PDF Java Toolkit

Release Notes, PDF Java Toolkit

Version 8.16.0 (August 7, 2019)
Problem Corrections:

  • Corrects an issue in which TrueType fonts with an encoding that has /Differences were not embedded and converted correctly during PDF/A-2b conversion.
  • Resolves an issue in which converting to PDFA/2-b would fail due to incorrectly skipping routines that would fix-up documents containing TrueType fonts with an Encoding and the symbolic bit set on the Flags entry.
  • Resolves an issue where PDFA/2-b conversion would result in a NullPointerException if the document contained a non-symbolic TrueType font with no Encoding entry.
  • Resolves an issue where .notdef glyphs were not recognized in TrueType/OpenType fonts.  They are now recognized if the glyph name is .notdef.
  • Adds a new option to PDFA2ConversionOptions. The setReplaceNotdefWithSpace(boolean) method can be used to cause the conversion to replace .notdef characters with spaces, similar to what Acrobat and Preflight do. Defaults to false.
  • Adds a new conversion handler hook ‘notdefGlyphSubstitutedWithSpace’ to report when substitution happens, and give an opportunity to discontinue processing.
  • Resolves an issue where PDF/A-2b conversion would get a NullPointerException if a TrueType font didn’t have a PostScript font name. It now falls back to the name of the font in the PDF file. PDF/A-2b now validates Type 0 TrueType fonts (CIDFontType2).
  • When embedding a TrueType font as a Type 0 font during PDF/A-2b conversion, the emitted ToUnicode table is now compatible with Acrobat and results in correct text extraction.

Version 8.15.1 (June 7, 2019)
Problem Corrections:

  • Resolves an issue where Unicode text with an embedded font did not extract correctly.
  • Resolves inconsistency of rendered page between PDF Java Toolkit and Adobe Acrobat.
  • Resolves an issue where text in alternate resources did not extract correctly.

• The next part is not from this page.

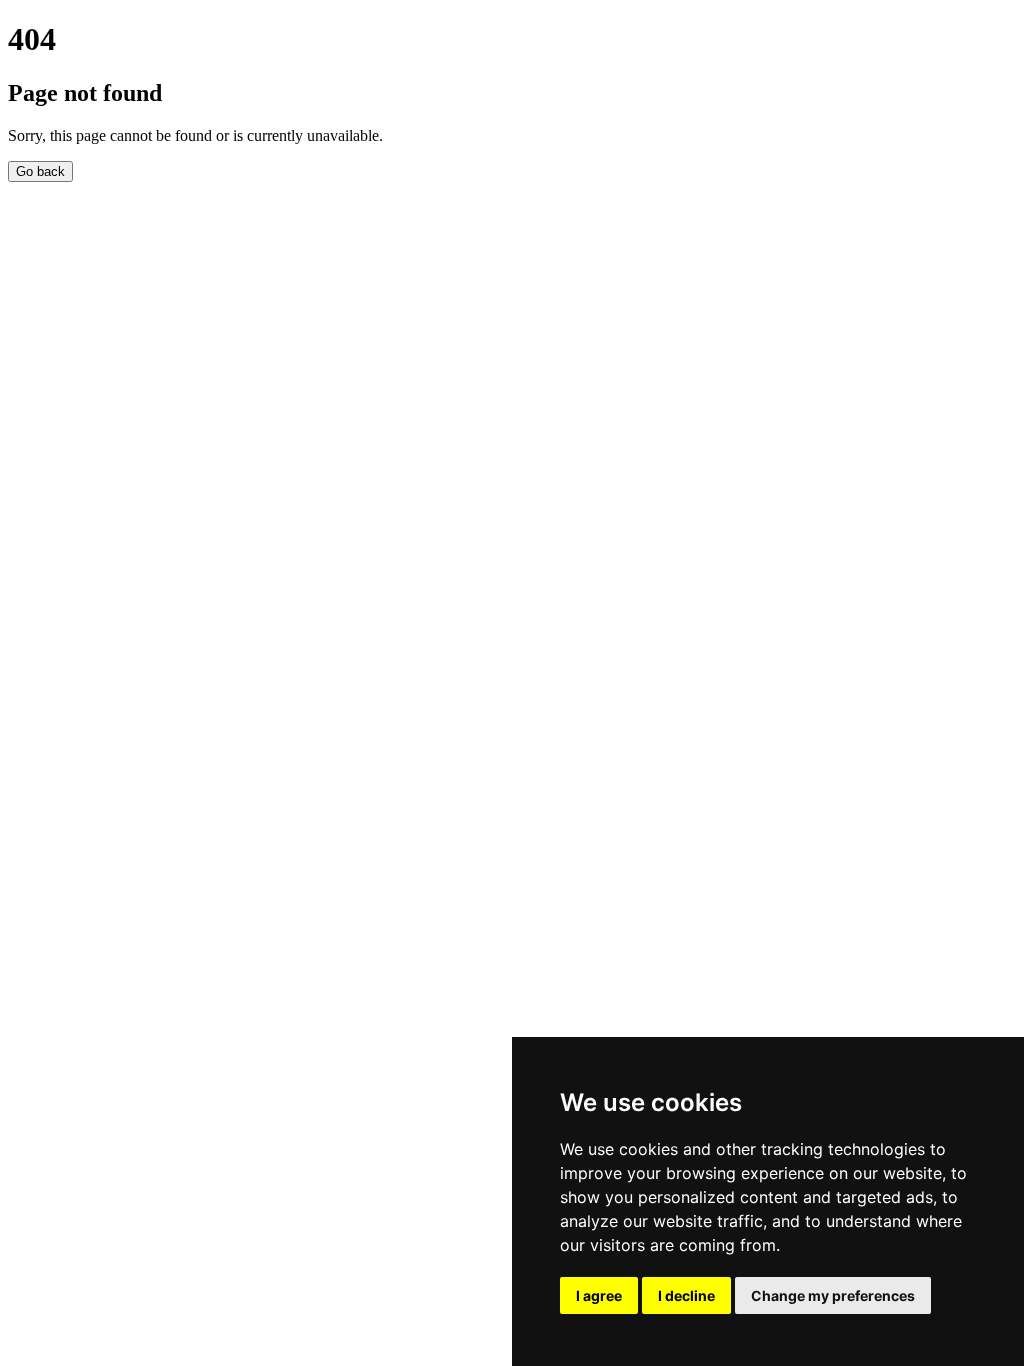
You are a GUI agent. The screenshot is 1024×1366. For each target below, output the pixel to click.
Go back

Version 8.15 (March 6, 2019)
Enhancements:

  • Reduces the threshold for spaces between words In the ReadingOrderTextExtractor from 0.5 of a space with to 0.4 of a space width, and the start of a new paragraph or block does not have an extra space.
  • Updates the system so that, when converting images in ARGBImage, the system honors the Decode array in the image. This makes certain black-and-white documents are created with the correct polarity (not negative).
  • Improves the detection of overstrike characters in the ReadingOrderTextExtractor when the overstriking text has a slightly different baseline than the overstruck text. This can be disabled by setting the TextExtractionOptions variable enhancedOverstrikeProcessing to false.
  • Updates the software in the ReadingOrderTextExtractor to properly ignore overstruck text that is marked /Artifact in a marked context block.
  • Updates to account for the horizontal scaling (Tz) when rendering text. This fixes a problem with content having each character flipped if the text state is set up something like /TT0 -12 Tf -100 Tz 1 0 0 -1 36 720 Tm. Note the negative font size and negative horizontal scaling.
  • The balancePages(int maxNodes) feature can now take an optional number of children per node. The topmost node may have a few more or less entries than that value, but interior nodes will be limited to maxNodes. This can be used to alter the balancing of the page tree. balancePages() works as before, using a value of 5 for maxNodes.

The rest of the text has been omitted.